We heard the culture in Anita's lab is pretty cool. Can you tell us about it?

The lab has a relaxed environment and everyone gets along with each other. At one point, we all decided to design a sweatshirt for Anita with the label “Boss Lady” on it with a cartoon Toxoplasma chasing after a donut. Donuts are extremely important in the lab. You cannot forget about Donut Tuesday, when someone brings in donuts for everyone. There are also days of appreciation. It got to a point where we were told to dial back the ridiculous desk decorating on those days, but we might have ignored that suggestion.

If you could have a dinner party with any three guests of your choosing (dead or alive), who would you invite?

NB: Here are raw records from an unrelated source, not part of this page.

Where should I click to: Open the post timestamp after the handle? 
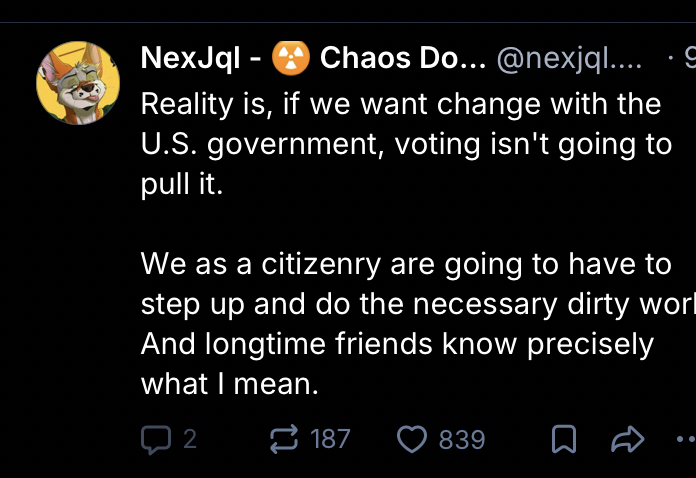coord(690,58)
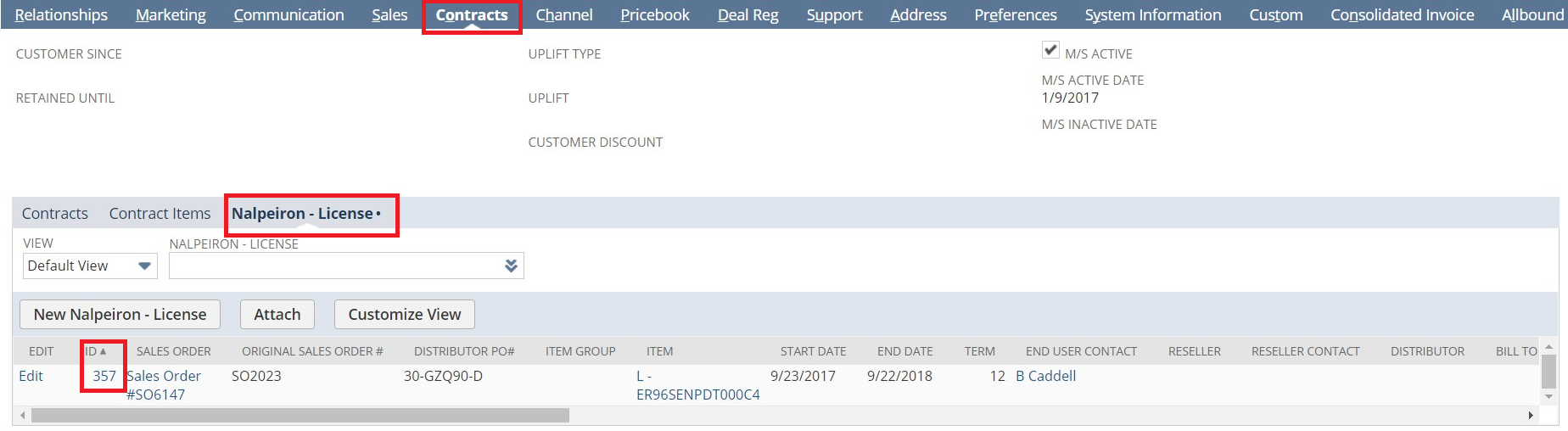Switch to the Contracts top tab
1568x431 pixels.
click(x=472, y=15)
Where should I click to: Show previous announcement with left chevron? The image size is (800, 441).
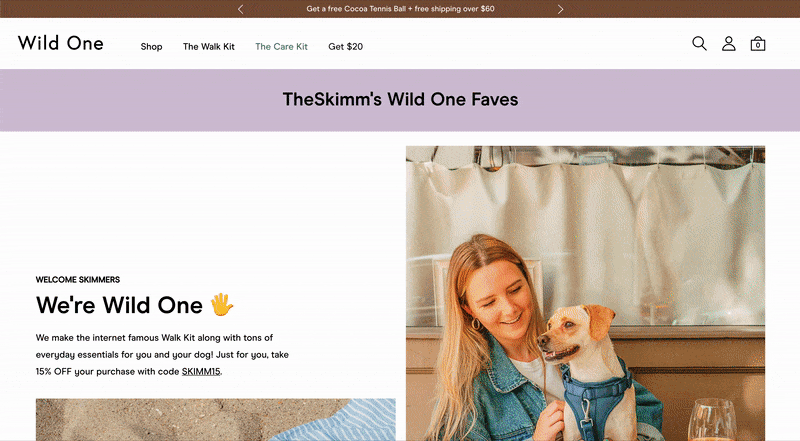click(x=240, y=9)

  • Rita Levi-Montalcini, scientist who discovered nerve growth factor
  • Anthony Bourdain, chef and professional eater
  • James Baldwin, author and civil rights leader

What do you like to do outside of academics and research?

I really like going to the Loft Cinema and watching movies in general. I try to see live music once a week. Recently I got a typewriter and I'm having fun figuring out how it works. It's made me realize how much we use autocorrect. 

What’s been your best, most memorable moment at UArizona so far?

I would say recording a neuron and seeing it fire for the first time. It was also pretty cool to see us win the PAC-12 south for football. Sadly, they lost in the conference championship game.

What advice would you give to an incoming graduate student?

Do three rotations and talk as much as possible to the people from the lab and think about whether or not you want to interact with them for multiple years. My second piece of advice would be to listen to your advisor. They might know what they're talking about.

Is there anything else you’d like to add?

I would like to mention how welcoming the Neuroscience Graduate Interdisciplinary Programs, or GIDP, was when I first came here and acknowledge the continued support I have received from its faculty. I'd also like to give a shout-out to Kirsten Grabo, the Neuroscience GIDP senior program coordinator,  and our fearless leader and program chair, Dr. Konrad Zinsmaier.